Depuis 2010, Karine Le Marchand anime sur M6 l’émission « L’amour est dans le pré » : chaque année, elle présente à la France entière une poignée d’agricultrices et d’agriculteurs à la recherche du grand amour. Plus qu’un divertissement au succès constant, une métaphore de notre époque.
Nous sommes tous des enfants de paysans, comme nous sommes tous des enfants d’immigrés. Qui peut prétendre que dans la longue liste de ses aïeux, aucun n’est né ailleurs que sur le territoire français ? Et qui peut prétendre que dans la longue liste des ses aïeux, aucun n’a consacré sa vie à travailler la terre, élever des animaux, cueillir ou moissonner ?
L’éruption du monde agricole qui s’est embrasé soudain en France sous nos yeux, était en réalité autant une irruption : celle du refoulé dans nos mémoires, celles du bon sens dans nos vies prétendument « modernes », tellement « connectées », d’urbains. Alors que nous avions simplement oublié que nous n’étions que des humains, que notre premier besoin pour vivre, était de nous nourrir, et que nous nous étions en réalité déconnectés de ceux grâce à qui nous vivons, ceux qui nous nourrissent.
Ce brusque retour au pied de la pyramide de Maslow, n’est pas autre chose qu’un retour au bon sens. Au bon sens paysan. Nos paysans, que l’on ne voyait plus et auxquels on ne pensait plus, sont venus nous rappeler qu’ils étaient là, certes de moins en moins nombreux, mais en réalité de plus en plus importants. Car nous sommes de plus en plus dépendants d’eux.
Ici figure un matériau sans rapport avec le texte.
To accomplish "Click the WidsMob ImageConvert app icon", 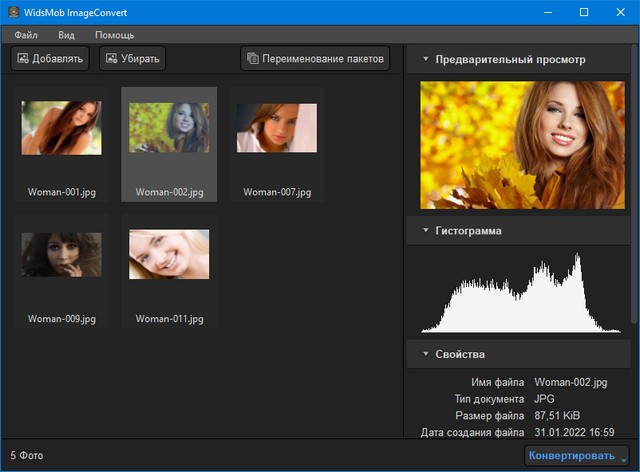I will click(x=13, y=12).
Ils sont venus nous rappeler que non seulement ils étaient là, mais qu’ils étaient là pour nous. Que non seulement c’est grâce à eux que nous nous nourrissons, mais qu’ils ont obéi à toutes nos injonctions : augmenter massivement la production dans les décennies d’après-guerre, raisonner leurs pratiques, accepter que leur rémunération ne soit pas le prix de leur travail mais celui que pouvaient payer les classes moyennes et modestes urbanisées. Ils l’ont fait, devenant des entrepreneurs de l’agriculture, s’adaptant en permanence, à l’évolution technologique comme à celle des marchés ou des règlementations.
Un vieux couple à la dérive
Ensuite on leur a demandé d’arrêter de détruire l’environnement et d’arrêter de faire souffrir des animaux. On leur a demandé de remplir des kilomètres de paperasses pour avoir le droit de continuer à faire ce qu’ils faisaient, et que d’ailleurs c’était assez moche, et qu’on n’allait pas tolérer cela longtemps. Et là ils n’ont plus compris. Ou plutôt, ils ont soudain compris : ils ont compris que nous avions perdu le bon sens, que nous avions perdu le sens, tout simplement de leur mission, qui est de nous nourrir tous. Qui est en réalité un geste d’amour.
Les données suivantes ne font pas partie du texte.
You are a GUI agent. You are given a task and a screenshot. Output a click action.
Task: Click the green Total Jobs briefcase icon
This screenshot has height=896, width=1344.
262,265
Alors ce vieux couple, que forment les paysans français et la société française, les premiers nourrissant la seconde, la seconde étant censée, en contrepartie, assurer un niveau de vie et de bonheur décent aux premiers, a traversé une crise.
Ce n’était pas la première, ce n’était probablement pas la dernière. Comme des amants tellement anciens qui se sont éloignés, chacun happés par leur quotidien, qui ne se parlent plus, qui ne se comprennent plus, qui oublient peu à peu l’importance de l’autre, que leur relation est indestructible et nécessaire, qu’ils sont condamnés à s’aimer toujours.
France, n’oublie jamais d’où tu viens. Depuis bien avant Sully et Henri IV, pâturages et labourages sont tes mamelles nourricières. Aujourd’hui plus qu’hier et moins que demain. Alors nos dirigeants ont redit, mais cette fois en pesant leurs mots un peu plus que d’habitude, que l’agriculture est un enjeu stratégique pour notre pays, non seulement identitaire, mais existentiel. Cela voulait dire que l’amour est toujours dans le pré. Les paysans l’ont bien entendu, les tracteurs ont fait demi-tour, mais le doute sera long à disparaître. Car il n’y a pas d’amour, il n’y a que des preuves d’amour. Ne l’oublions plus, sinon l’éruption peut se reproduire. On sait comment cela s’est fini à Pompéi.
Revenons à Karine Le Marchand… Sa visite sur un barrage d’autoroute le 29 janvier puis sa présence ce samedi 2 mars au salon de l’agriculture auront touché le cœur des paysans en colère.
Au fond, le succès de son émission n’est pas qu’une métaphore de notre époque. Il témoigne de ce que les paysans demandent à être aimés et à recevoir des preuves d’amour de la nation et des Français.
Au moment de clôturer le 60ème Salon international de l’agriculture, il est grand temps que les paysans reprennent leur place centrale dans le cœur des Français.